After having my mom mail me her freshly ground whole wheat flour for several years now, it finally occurred to me that I probably bake often enough to have my own mill.
I ordered it from Urban Homemaker, and got it in the mail a few weeks ago.
I've been a little overwhelmed lately though, so it took me up until two days ago to get to the store and buy a bag of wheat grain.
This is an entire 25 kilo bag (approx 55 lbs.) The guy looked at me like I was a little crazy, but seriously -- I can't easily get out of the house just any time I want, so it becomes necessary to buy in bulk. On top of that, I really do bake almost every day, so it's entirely possible I'll use this up before we move in the fall! (Either that, or I'll be making the leftovers a gift to another enthusiastic baking friend.)
Something interesting: it seems to be the German custom to go out and buy things daily for that day's food needs -- i.e. 2 or 3 eggs, an onion, a small bag of flour, etc. They buy as they need. This makes me stick out painfully as the Loony American, but I refuse to repent of my ways. It's always my goal to have, essentially, a grocery store in house, so a 55 pound bag of wheat makes perfect sense towards that end.

[Written exercise a]: Copy the records word for word, starting at their first line and stopping after the line that contains "Action: pos(1110,537)", and leave the pictures out of your copy.

[Task data]:
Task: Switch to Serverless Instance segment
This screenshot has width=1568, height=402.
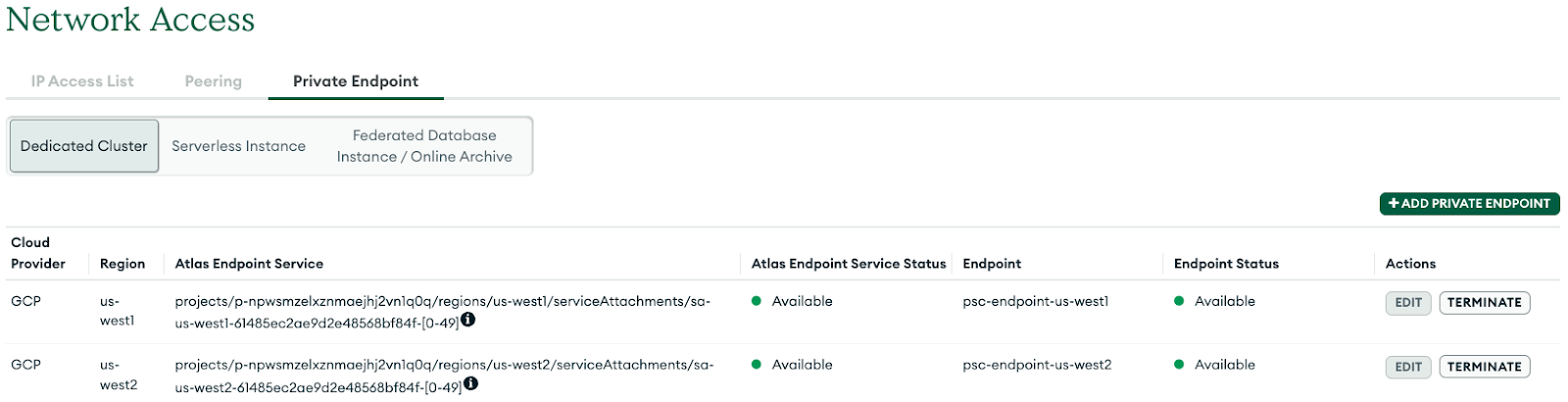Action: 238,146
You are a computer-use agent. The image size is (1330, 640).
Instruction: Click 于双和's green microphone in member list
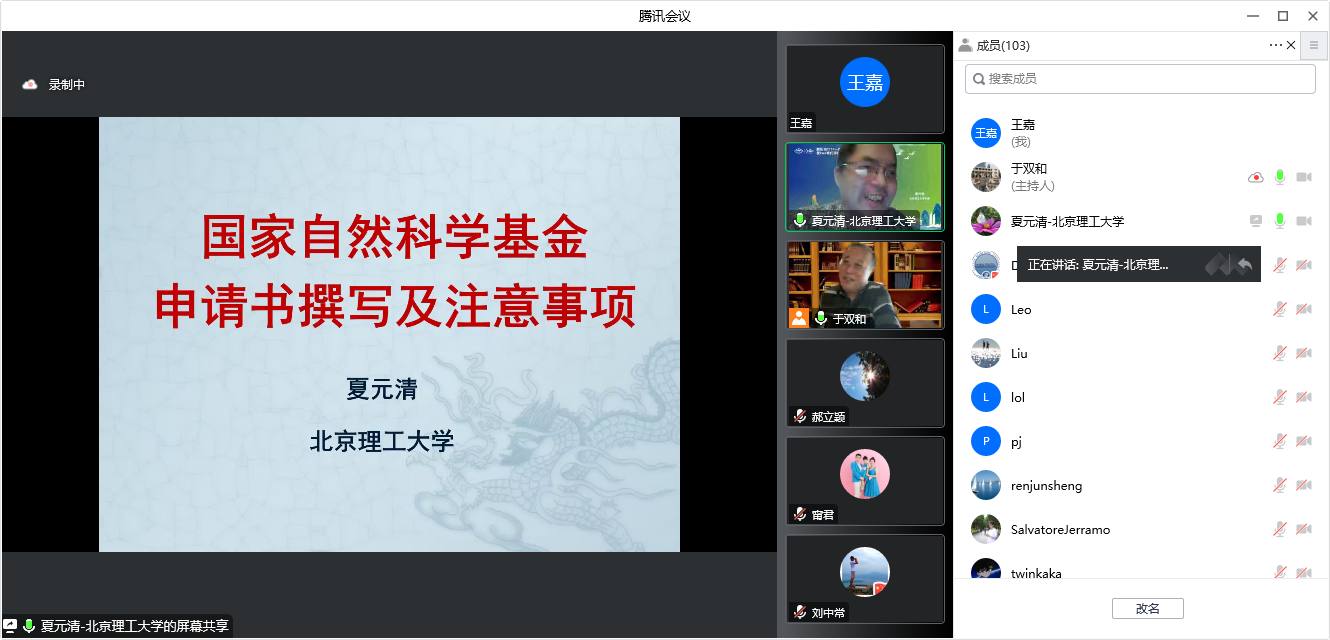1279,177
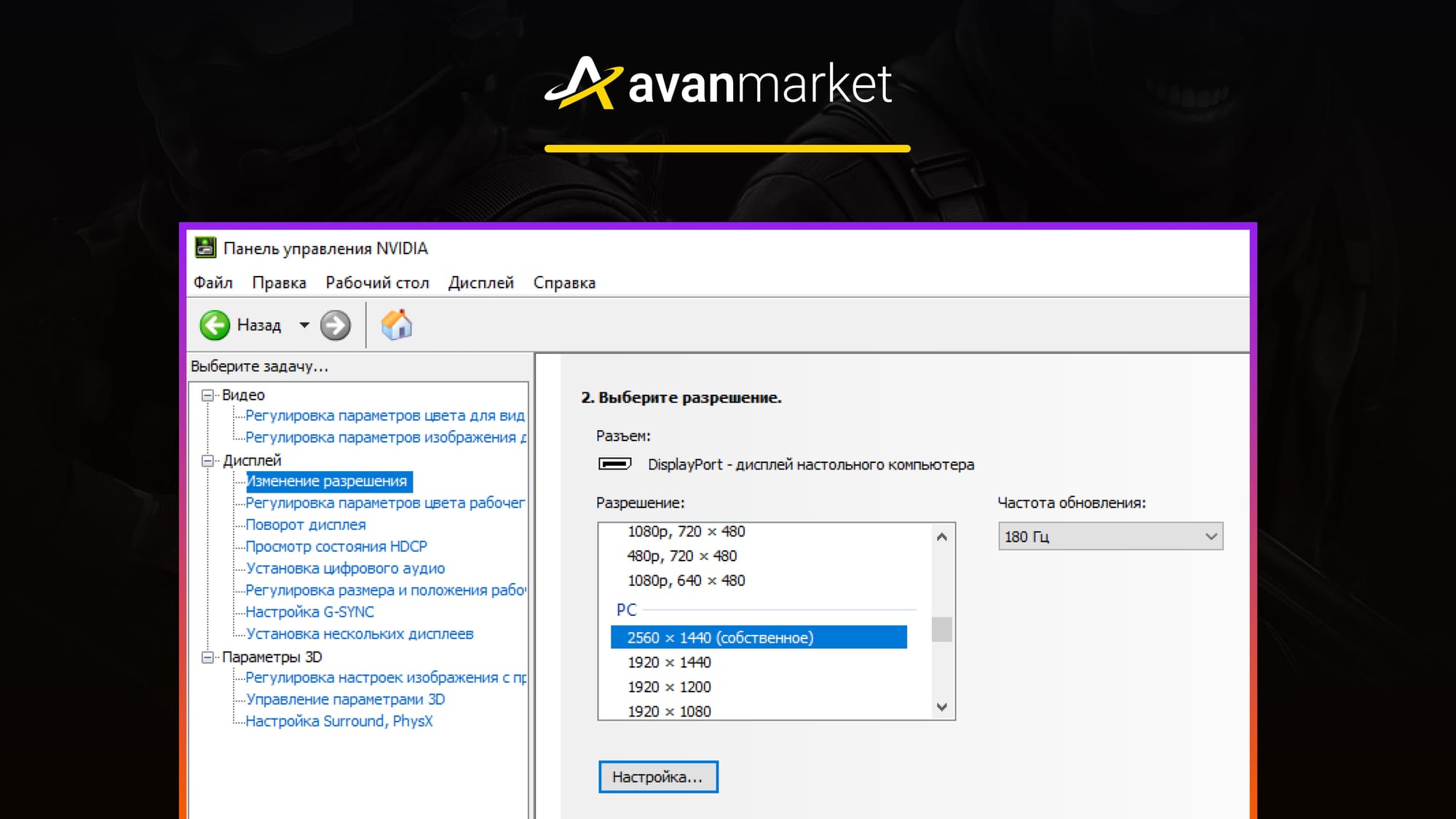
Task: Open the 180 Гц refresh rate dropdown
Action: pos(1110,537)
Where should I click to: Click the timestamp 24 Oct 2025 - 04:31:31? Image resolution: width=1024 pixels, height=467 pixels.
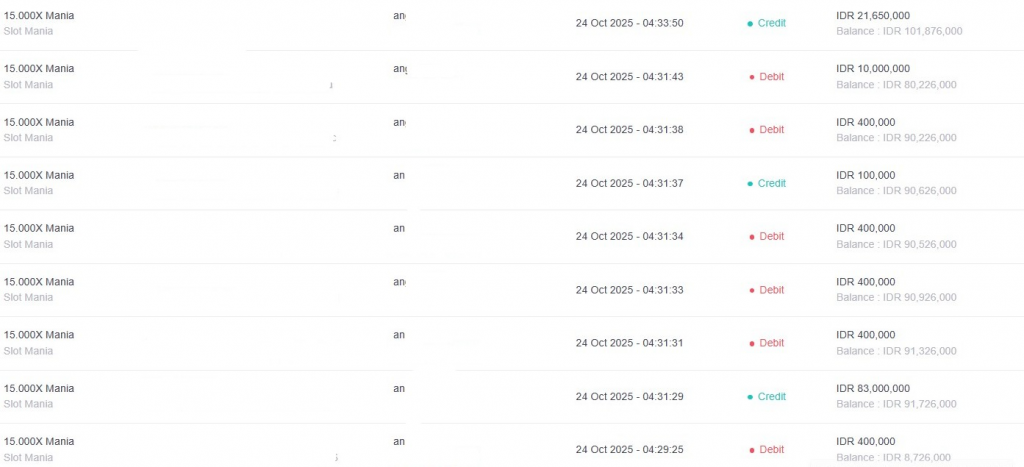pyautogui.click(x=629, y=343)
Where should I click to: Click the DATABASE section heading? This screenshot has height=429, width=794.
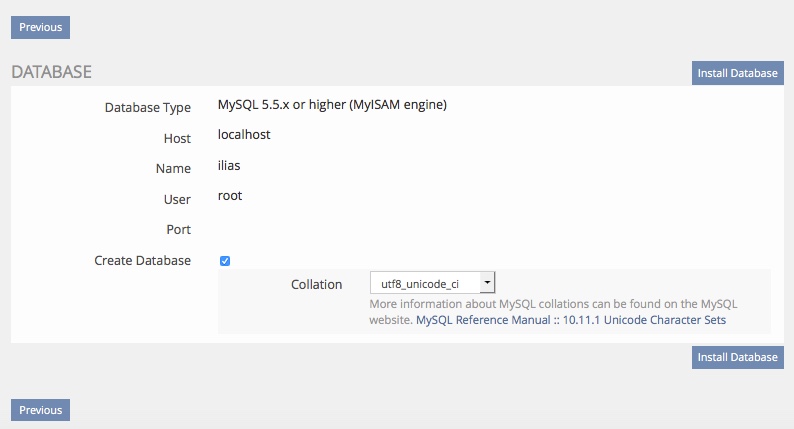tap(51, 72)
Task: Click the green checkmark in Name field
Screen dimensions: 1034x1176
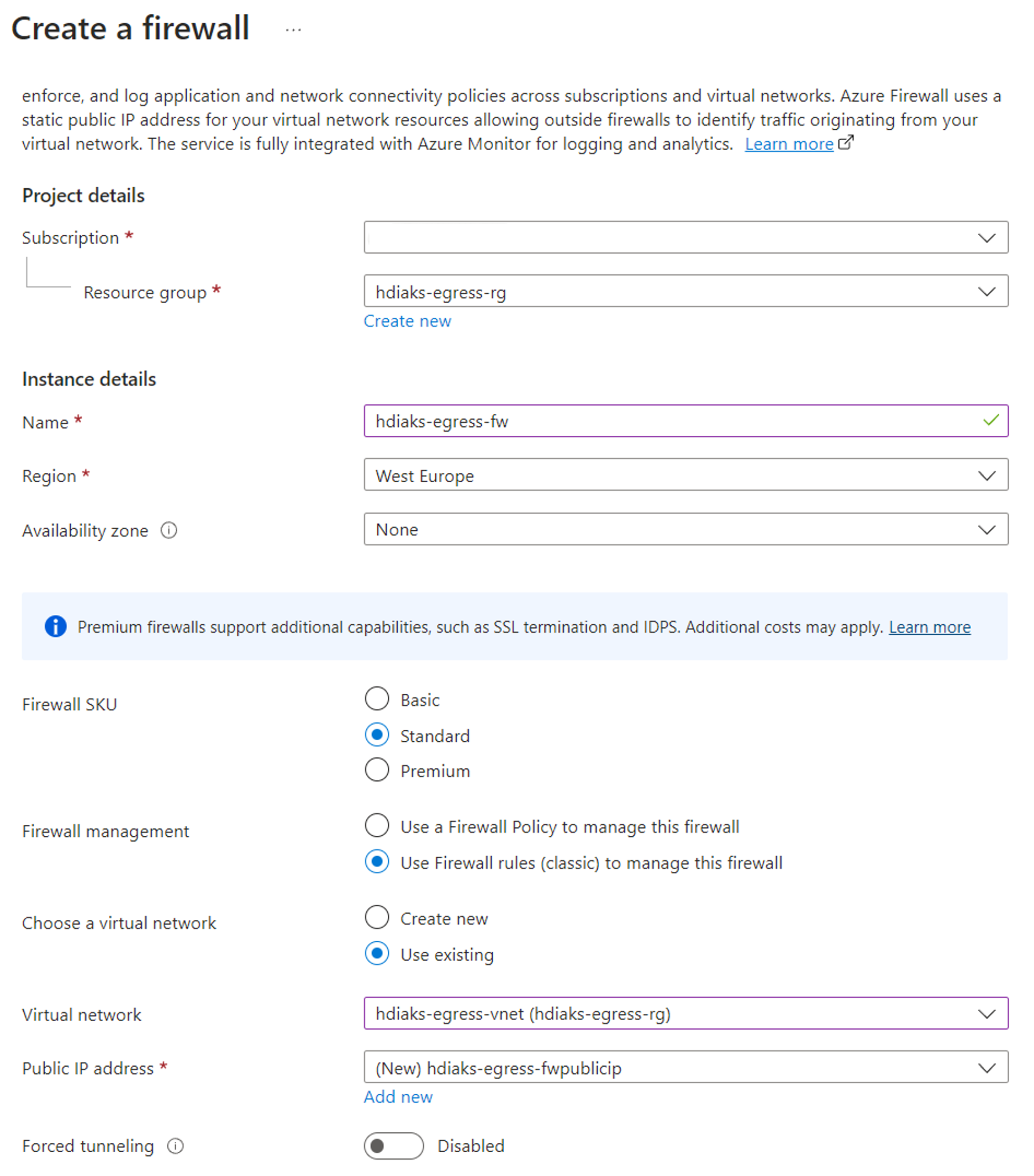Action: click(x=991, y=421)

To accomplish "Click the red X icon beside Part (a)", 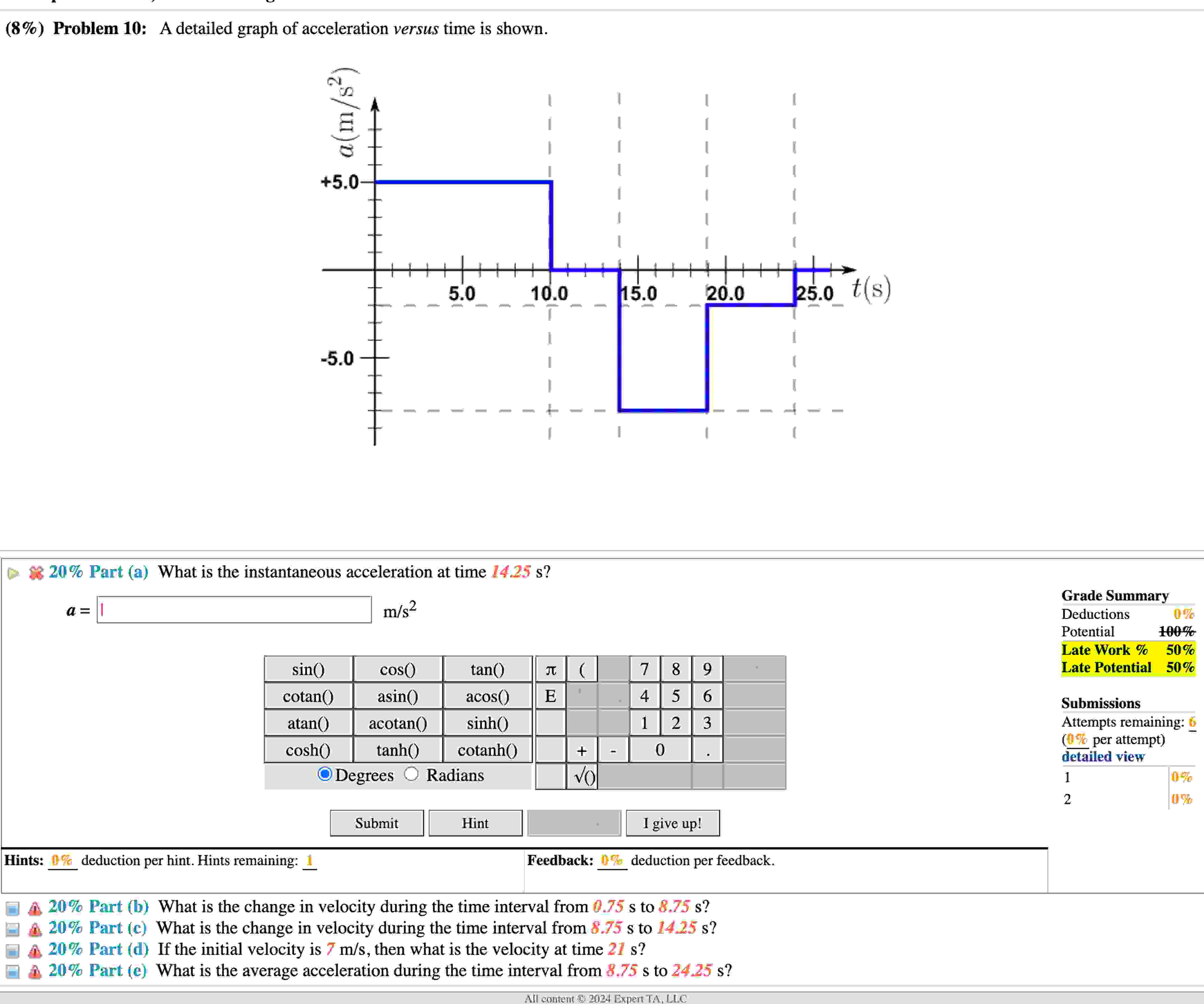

[Written exercise b]: Pick up the post about buying a 55-pound bag of wheat for a home grain mill where it ends, and keep writing it.

[Output a]:
Task: Switch to Serverless Instance segment
This screenshot has width=1568, height=402.
Action: 238,146
You are a computer-use agent. The image size is (1330, 640).
Instruction: Click 于双和's green microphone in member list
1279,177
Task: Open the 180 Гц refresh rate dropdown
Action: pos(1110,537)

[Output b]:
I got all of the plastic pieces of the mill washed on Friday, and then on Saturday when they were all nice and dry, I put it all together, and we started up the mill for it's berak-in run. (Turn the mill on and leave it running for 4 minutes, then add 2 cups of grain and throw this flour away.)
There's nothing like plunging your hands into newly ground, warm flour.
The scent of fresh flour is earthy and nutty, and you can see the bran lying on top here in the canister.
Mmmm....whole wheat bread has never tasted so good. (Sidenote -- this flour was coarsly ground, but it can also do medium and fine, depending on what you need.)
Last night, while listening to an audio book (Home To Holly Springs), I finished knitting the last of the pieces for the shawl collared cardigan. I couldn't decide if I wanted to block it before seaming though, so I put it aside and broke out a sock that's been languishing for quite some time, and finally turned the heel.
Show-off Stranded Sock (PDF)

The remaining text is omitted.